### Excerpted passage

■ ■ ■ ■ ■

- Date: September
- Location: Ealing
- Event type: Road
- Distance: Half marathon
- Established: 2012; 14 years ago
- Course records: 1:04:15 (men) 1:14:46 (women)
- Official site: www.ealinghalfmarathon.com

= Ealing Half Marathon =

Annual road-running event in UK

The Ealing Half Marathon is an annual road running event held on the streets of Ealing, United Kingdom, organised by Ealing Half Marathon CIC.

The first event took place in 2012 and in a short space of time has won awards for being the Number One Half Marathon in the UK, Number One for Atmosphere as well as being in the top 10 Half Marathons of 2012.

■ ■ ■ ■ ■

### Material shown
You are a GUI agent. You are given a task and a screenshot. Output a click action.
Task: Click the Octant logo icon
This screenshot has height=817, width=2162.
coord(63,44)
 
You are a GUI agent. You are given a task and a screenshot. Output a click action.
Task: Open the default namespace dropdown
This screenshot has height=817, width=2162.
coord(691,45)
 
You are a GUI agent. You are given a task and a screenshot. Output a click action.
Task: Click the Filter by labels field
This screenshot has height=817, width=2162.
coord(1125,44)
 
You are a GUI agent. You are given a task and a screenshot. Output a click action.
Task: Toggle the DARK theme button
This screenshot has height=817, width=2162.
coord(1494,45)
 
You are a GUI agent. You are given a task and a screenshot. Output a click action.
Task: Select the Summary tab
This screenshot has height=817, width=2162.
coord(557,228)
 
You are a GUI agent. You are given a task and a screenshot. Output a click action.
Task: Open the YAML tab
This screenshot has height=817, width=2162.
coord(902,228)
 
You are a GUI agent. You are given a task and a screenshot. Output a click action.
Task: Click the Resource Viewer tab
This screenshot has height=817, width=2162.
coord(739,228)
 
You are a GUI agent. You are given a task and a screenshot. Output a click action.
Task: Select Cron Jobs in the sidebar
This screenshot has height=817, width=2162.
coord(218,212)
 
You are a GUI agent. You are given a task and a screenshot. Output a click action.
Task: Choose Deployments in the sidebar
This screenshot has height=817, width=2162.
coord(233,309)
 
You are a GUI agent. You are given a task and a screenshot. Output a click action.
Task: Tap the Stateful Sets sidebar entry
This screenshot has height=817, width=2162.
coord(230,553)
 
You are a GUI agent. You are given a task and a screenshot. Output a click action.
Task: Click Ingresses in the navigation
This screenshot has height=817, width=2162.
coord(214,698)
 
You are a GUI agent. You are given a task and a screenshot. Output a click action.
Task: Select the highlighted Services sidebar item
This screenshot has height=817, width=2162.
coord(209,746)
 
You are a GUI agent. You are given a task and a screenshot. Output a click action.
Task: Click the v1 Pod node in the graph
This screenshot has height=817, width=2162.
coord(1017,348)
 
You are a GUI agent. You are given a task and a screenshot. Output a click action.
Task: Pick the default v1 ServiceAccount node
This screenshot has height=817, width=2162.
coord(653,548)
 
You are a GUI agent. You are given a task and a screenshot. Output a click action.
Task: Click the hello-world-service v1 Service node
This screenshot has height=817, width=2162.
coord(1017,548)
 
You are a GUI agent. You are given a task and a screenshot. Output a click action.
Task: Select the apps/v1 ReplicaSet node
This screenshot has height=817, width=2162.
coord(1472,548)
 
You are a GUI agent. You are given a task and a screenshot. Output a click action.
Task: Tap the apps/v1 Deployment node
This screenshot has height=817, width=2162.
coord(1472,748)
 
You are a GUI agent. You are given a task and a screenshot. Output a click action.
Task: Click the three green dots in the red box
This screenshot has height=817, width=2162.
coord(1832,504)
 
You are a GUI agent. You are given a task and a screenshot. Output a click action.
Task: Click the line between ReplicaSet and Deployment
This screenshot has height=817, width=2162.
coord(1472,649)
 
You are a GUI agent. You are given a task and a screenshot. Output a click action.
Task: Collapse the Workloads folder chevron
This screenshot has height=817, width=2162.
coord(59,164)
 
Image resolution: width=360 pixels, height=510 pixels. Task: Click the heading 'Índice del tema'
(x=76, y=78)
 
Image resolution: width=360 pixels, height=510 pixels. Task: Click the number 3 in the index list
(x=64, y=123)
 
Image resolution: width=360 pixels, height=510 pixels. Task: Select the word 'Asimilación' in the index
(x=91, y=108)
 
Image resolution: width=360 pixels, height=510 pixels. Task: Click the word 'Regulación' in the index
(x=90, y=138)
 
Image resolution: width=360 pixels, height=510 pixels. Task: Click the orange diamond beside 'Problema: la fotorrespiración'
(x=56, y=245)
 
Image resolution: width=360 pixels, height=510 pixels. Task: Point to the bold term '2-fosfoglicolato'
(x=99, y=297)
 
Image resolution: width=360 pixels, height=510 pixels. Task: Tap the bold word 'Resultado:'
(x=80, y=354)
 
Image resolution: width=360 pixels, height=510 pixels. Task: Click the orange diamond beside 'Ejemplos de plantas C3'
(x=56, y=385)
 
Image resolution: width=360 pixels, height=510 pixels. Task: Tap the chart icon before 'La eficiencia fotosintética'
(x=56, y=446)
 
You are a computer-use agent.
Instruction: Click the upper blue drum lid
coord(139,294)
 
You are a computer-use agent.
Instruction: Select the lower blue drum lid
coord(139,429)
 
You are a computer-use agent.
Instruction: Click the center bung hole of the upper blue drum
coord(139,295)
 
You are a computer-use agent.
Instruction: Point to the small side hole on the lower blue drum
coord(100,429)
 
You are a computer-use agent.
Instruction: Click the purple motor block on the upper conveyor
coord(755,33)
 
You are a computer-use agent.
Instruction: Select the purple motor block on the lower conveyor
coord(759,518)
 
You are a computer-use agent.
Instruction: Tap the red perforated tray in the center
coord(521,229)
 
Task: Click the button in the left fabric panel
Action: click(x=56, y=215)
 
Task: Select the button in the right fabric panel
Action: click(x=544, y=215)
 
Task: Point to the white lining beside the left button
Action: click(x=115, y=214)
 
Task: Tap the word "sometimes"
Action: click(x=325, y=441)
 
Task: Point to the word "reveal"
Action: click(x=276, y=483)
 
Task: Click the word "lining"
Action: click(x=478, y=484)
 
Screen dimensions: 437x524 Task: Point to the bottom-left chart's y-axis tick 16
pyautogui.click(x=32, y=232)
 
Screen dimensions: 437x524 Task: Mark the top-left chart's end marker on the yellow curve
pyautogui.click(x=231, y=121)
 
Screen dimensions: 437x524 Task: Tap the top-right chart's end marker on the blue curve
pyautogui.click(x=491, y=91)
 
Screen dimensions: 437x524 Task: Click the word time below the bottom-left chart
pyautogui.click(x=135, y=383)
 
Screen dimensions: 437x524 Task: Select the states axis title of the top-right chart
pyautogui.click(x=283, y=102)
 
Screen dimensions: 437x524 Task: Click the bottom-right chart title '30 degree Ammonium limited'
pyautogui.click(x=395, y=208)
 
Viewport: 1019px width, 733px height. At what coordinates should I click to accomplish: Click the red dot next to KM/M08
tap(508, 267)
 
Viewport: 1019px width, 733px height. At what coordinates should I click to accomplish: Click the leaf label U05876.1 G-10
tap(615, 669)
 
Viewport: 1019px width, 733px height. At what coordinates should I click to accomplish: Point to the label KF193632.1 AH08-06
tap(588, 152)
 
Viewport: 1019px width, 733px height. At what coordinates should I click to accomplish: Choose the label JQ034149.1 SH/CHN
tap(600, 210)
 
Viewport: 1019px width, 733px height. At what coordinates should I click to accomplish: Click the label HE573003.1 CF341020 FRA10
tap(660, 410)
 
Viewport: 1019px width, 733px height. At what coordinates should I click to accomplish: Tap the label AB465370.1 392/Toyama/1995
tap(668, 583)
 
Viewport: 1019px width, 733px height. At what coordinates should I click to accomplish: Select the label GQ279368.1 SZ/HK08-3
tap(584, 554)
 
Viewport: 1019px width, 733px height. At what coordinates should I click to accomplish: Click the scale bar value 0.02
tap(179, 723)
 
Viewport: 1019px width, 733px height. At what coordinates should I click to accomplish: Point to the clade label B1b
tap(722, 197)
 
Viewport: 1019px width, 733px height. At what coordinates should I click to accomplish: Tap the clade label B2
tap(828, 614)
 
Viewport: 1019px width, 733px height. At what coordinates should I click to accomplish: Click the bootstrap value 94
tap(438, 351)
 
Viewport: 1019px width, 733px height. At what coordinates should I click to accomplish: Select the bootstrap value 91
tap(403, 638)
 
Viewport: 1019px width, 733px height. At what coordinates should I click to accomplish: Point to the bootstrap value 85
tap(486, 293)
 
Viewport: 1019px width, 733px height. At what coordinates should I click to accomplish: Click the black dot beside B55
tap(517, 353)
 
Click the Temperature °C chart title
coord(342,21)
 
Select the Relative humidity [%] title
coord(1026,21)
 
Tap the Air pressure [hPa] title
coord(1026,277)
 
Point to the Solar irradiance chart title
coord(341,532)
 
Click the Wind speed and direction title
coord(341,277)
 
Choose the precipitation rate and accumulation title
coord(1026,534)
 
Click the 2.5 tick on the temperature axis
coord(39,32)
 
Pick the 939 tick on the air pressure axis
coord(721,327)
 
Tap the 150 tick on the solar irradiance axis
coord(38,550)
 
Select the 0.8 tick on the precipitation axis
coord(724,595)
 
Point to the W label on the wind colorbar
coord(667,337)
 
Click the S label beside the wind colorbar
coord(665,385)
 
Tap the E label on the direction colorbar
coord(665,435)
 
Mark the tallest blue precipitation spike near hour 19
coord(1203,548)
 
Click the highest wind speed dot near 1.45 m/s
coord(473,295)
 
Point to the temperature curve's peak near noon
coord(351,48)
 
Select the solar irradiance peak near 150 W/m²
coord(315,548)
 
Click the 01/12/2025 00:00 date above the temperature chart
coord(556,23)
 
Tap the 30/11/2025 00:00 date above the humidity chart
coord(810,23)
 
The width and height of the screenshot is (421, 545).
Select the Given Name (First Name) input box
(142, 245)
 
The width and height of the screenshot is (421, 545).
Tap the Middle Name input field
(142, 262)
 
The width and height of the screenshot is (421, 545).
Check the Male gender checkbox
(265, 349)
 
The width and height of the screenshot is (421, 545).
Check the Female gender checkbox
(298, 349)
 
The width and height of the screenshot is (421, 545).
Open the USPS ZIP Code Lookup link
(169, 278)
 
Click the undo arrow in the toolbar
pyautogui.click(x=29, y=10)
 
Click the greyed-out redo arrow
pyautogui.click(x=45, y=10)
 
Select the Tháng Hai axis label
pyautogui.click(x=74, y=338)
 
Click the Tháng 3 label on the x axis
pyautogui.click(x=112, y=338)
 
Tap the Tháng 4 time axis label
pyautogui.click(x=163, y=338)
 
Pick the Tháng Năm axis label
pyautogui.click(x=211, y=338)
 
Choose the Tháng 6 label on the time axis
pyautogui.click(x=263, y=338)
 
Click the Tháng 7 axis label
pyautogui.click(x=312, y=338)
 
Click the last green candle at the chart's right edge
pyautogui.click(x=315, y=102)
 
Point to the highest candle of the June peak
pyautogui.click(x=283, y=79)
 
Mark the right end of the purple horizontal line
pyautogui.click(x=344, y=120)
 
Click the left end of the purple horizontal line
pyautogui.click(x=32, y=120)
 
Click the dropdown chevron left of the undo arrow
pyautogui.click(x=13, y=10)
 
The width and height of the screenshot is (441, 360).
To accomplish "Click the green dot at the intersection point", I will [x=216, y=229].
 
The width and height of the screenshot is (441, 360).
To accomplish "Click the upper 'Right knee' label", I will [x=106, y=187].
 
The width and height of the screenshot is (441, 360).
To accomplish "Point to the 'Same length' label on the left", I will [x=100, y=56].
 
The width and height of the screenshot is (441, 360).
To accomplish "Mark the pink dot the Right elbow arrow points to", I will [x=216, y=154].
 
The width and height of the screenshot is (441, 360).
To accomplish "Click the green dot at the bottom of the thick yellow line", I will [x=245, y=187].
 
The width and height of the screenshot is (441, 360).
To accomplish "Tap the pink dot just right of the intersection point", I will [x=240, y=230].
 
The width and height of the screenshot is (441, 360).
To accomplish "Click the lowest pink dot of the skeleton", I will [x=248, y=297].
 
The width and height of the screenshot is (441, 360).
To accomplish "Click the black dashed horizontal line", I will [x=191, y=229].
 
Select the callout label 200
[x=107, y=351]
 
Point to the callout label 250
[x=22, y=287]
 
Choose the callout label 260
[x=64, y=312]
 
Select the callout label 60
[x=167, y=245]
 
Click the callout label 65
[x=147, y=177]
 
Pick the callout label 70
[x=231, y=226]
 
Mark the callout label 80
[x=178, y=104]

■ ■ ■ ■ ■

### Exercise requirements
1. According to the Ealing Half Marathon text, which organization organizes the event?
2. Reproduce the passage of the Ealing Half Marathon text starting with "Annual road-running event" and going on through "Marathons of 2012.", switching every occurrence of "Number One" to "First-Ranked".

### Expected outputs
1. Ealing Half Marathon CIC

2.
Annual road-running event in UK

The Ealing Half Marathon is an annual road running event held on the streets of Ealing, United Kingdom, organised by Ealing Half Marathon CIC.

The first event took place in 2012 and in a short space of time has won awards for being the First-Ranked Half Marathon in the UK, First-Ranked for Atmosphere as well as being in the top 10 Half Marathons of 2012.